— Your assignment —
No pictures, no extra lines: copy exactly from the line with "Screen dimensions: 516x296" through the end of the entries.

+++

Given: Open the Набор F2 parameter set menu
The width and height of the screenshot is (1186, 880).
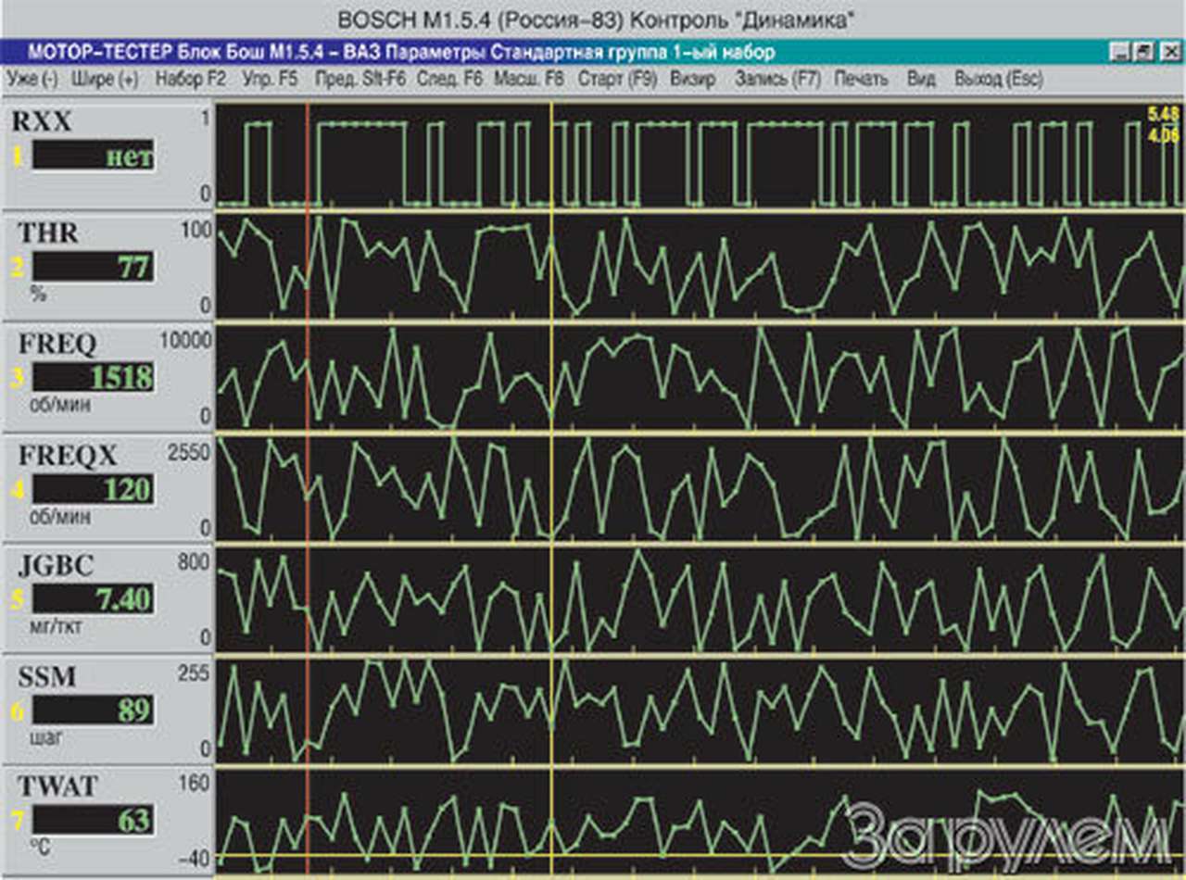Looking at the screenshot, I should coord(190,80).
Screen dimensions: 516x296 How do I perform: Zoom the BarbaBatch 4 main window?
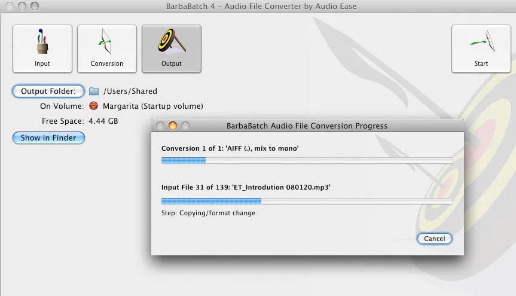pos(35,6)
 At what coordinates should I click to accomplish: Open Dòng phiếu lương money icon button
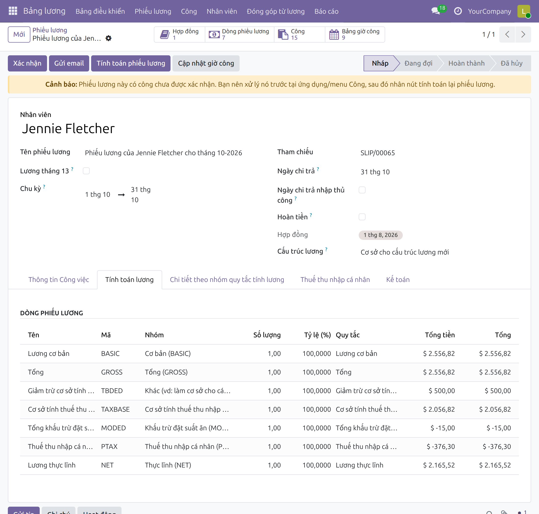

+++

— Answer box —
Screen dimensions: 516x296 How do I perform: Zoom the BarbaBatch 4 main window?
pos(35,6)
 At what coordinates should I click to accomplish: Open Dòng phiếu lương money icon button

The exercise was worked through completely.